There is jurisdiction in the province where the child was taken because of the presence and existence of the child.  There is also jurisdiction in the departing province by virtue of the fact that that province had been the child’s habitual residence. … In light of that dual jurisdiction, it is the policy of most Courts as a matter of general rule that the receiving province would decline to use its jurisdiction in favour of the jurisdiction of the province of habitual residence with which the child has the most substantial connection.  The main reason for this policy is to discourage the clandestine removal, whether it amounts to kidnapping or not, of children from one province to the other.

 

[60]         I find that is the appropriate principle which must be applied in this circumstance.

 

[61]         I do acknowledge there was evidence contained in the affidavits and touched on in the hearing around issues of parenting and where and with whom M. should ultimately reside.  This included evidence of a potential that the Agency may become involved with M.S. and M. if he returns to her care in Alberta.  I find that this evidence is relevant to the ultimate disposition of the matter and may well affect an interim order that an Alberta Court may choose to grant.  But I find it has little relevance to this jurisdictional proceeding.  Any of the parties may file an application in Alberta to deal with these issues.

 

[62]         Before concluding, I will comment on the issue raised by M.S. that Nova Scotia lacks jurisdiction because she had filed for divorce in Alberta in 2014.  While her position may be generally correct, I do take note of the fact that this divorce process has lain dormant since then.  It may be appropriate for a court to find jurisdiction in the face of such a circumstance if no steps have been taken to advance the claim or process in the other jurisdiction.  Otherwise, it would invite the mischief of filing a claim or other process in one judication solely for the purpose of frustrating jurisdiction in another.
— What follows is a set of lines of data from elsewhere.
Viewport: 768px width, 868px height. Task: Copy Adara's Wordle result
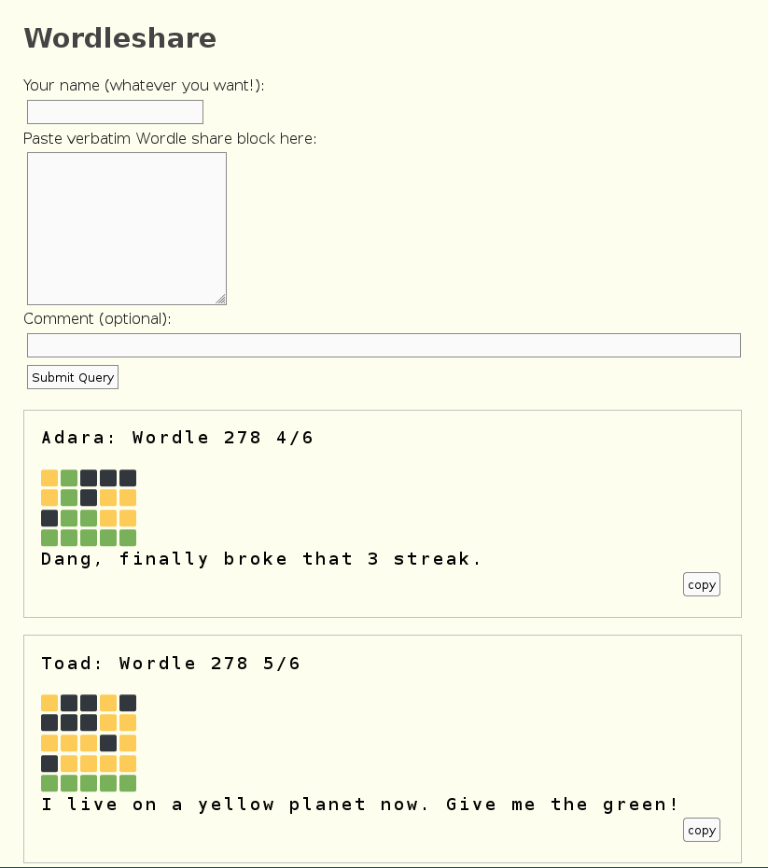[x=702, y=584]
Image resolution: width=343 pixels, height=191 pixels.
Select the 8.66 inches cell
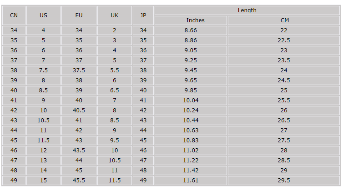(191, 30)
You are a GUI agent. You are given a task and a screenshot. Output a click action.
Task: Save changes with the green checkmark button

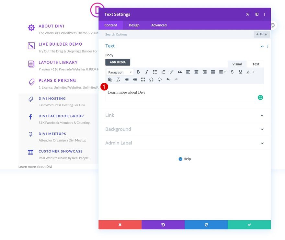249,224
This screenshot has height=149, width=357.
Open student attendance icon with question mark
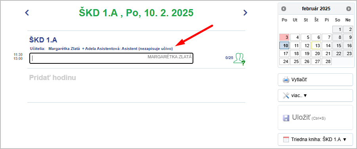(x=239, y=59)
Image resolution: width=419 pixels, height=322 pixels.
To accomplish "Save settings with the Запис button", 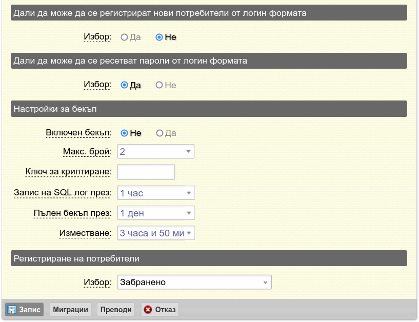I will click(24, 310).
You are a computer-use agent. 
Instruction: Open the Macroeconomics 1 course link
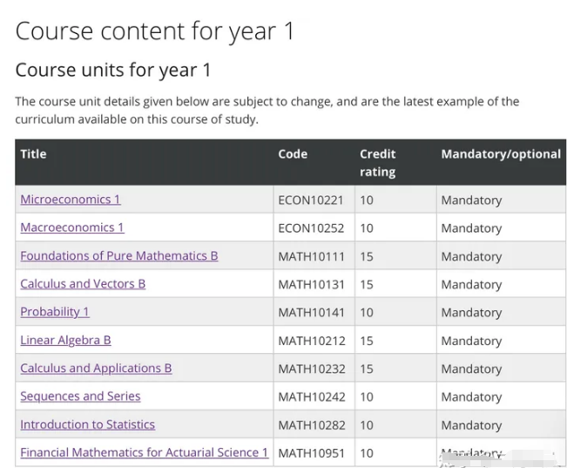(x=72, y=227)
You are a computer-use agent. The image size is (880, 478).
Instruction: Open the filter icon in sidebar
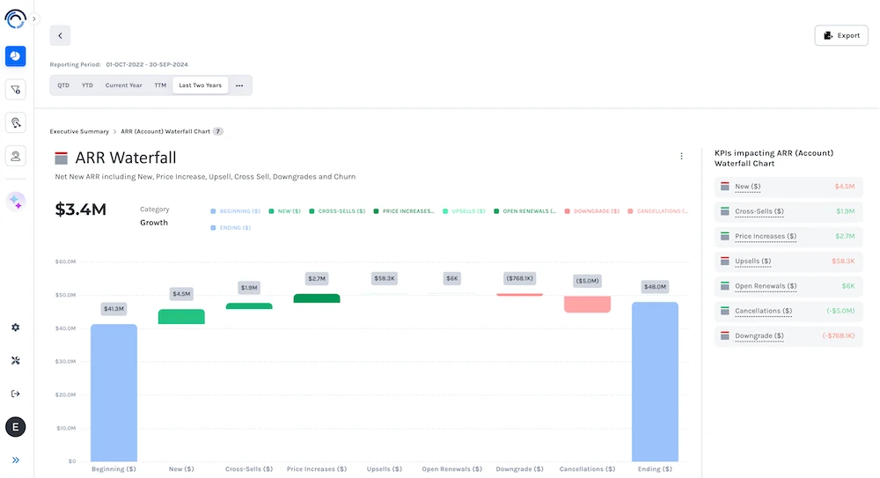click(x=15, y=90)
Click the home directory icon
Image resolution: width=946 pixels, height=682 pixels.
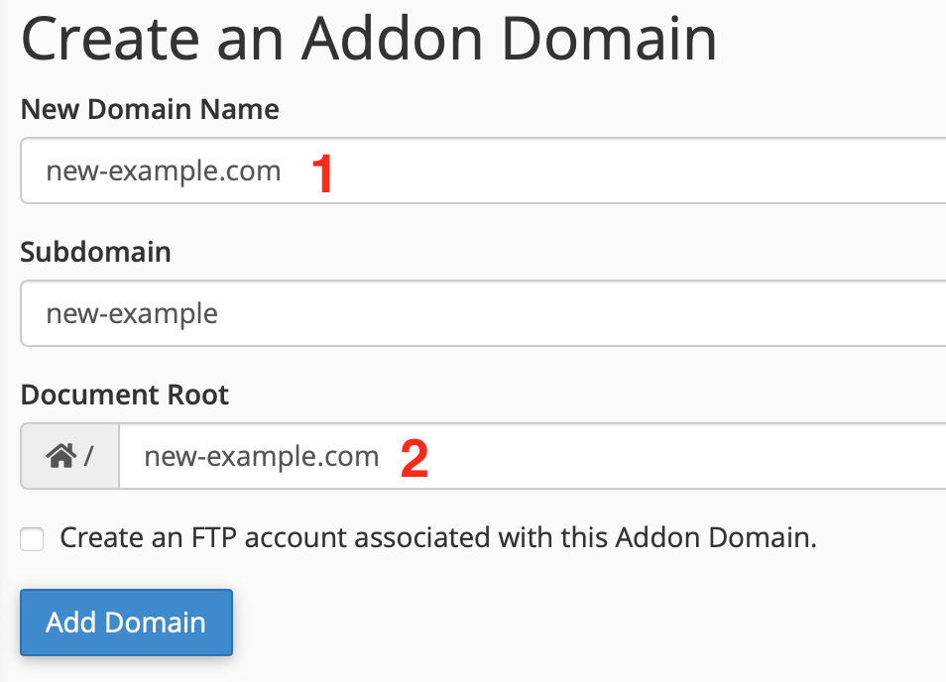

Having said that, I do not find that I need to determine this issue in this case.

 

Conclusion

 

[63]         For the reasons set out herein, I find that, though I could assume jurisdiction in this matter, I should not do so and defer to the Alberta jurisdiction.

 

[64]         The interim ex parte order of this court of August 14, 2017 and the interim order of October 11, 2017 are hereby vacated.  The order of this court of December 1, 2016 stands and M. shall be returned to his mother’s care in Alberta.

 

[65]         I hope that the parties will work co-operatively to facilitate that transition in a way that does not affect M.’s school term in Nova Scotia.

 

[66]         Finally, I do have concerns about what may happen upon M.’s return to Alberta and whether the Agency may become involved again.  I do not find that concern to be a compelling reason to assume jurisdiction, but I do note that any of the parties could notify the Agency of the court’s decision in this matter and discuss what may occur after M. returns to Alberta.